> [TO BE DONE]: Please pick out every line of the material below that contains the word "pixels" and copy those lines. Matching is case-sensitive.

> [RECORDS PROVIDED]:
*****

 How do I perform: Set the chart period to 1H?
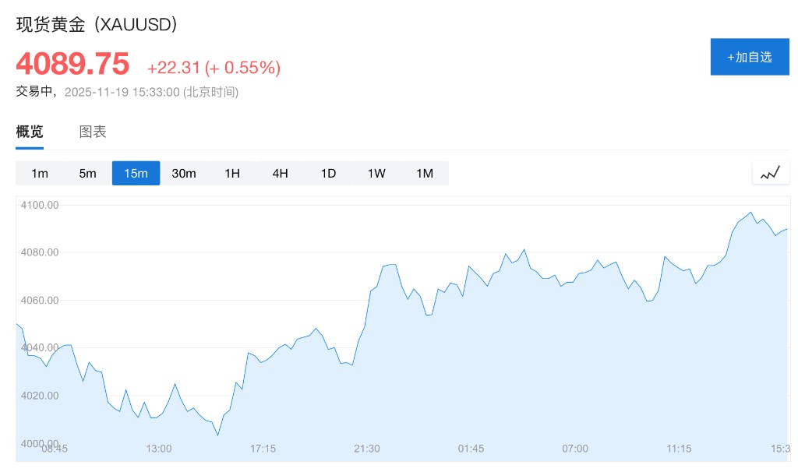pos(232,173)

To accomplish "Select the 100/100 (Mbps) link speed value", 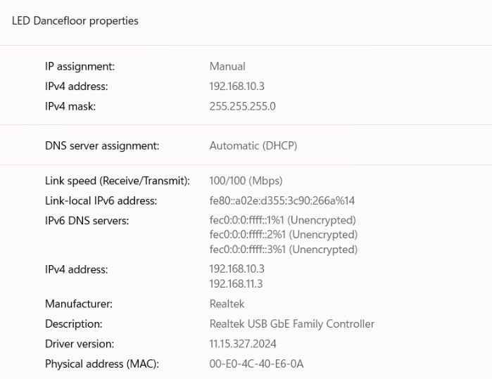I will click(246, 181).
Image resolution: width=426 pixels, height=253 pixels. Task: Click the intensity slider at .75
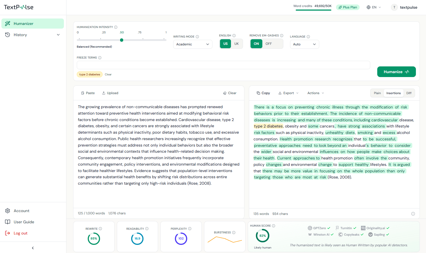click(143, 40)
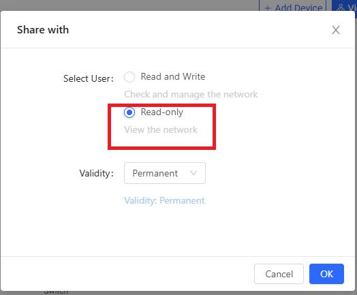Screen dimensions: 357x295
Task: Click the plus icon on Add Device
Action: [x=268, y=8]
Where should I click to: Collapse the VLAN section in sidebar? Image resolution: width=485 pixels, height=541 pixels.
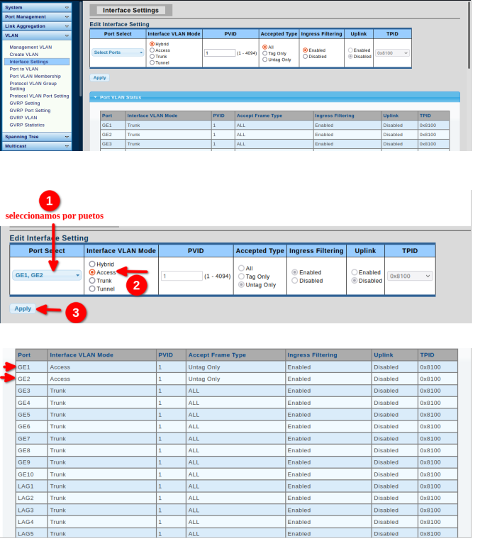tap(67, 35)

*****

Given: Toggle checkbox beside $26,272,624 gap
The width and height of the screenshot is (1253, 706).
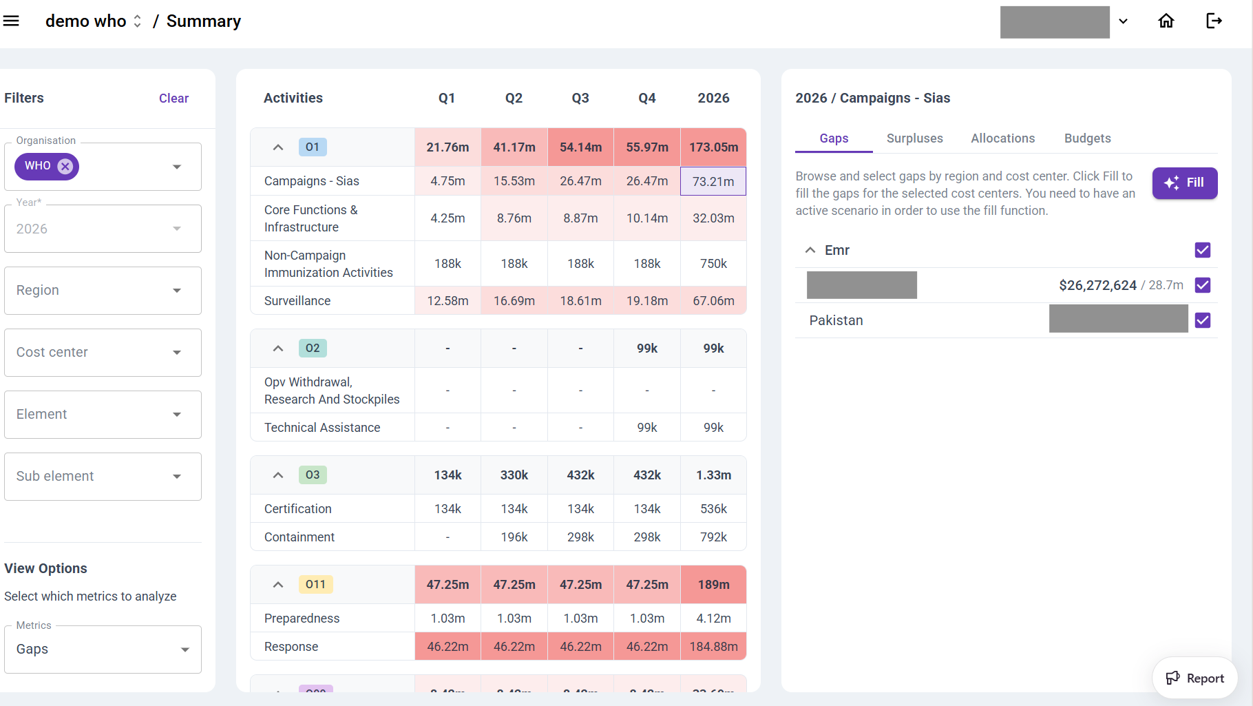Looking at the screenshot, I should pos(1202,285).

*****

> [THE RESULT]:
Image resolution: width=426 pixels, height=253 pixels. Task: Click the intensity slider at .75
Where should I click to: Collapse the VLAN section in sidebar? Image resolution: width=485 pixels, height=541 pixels.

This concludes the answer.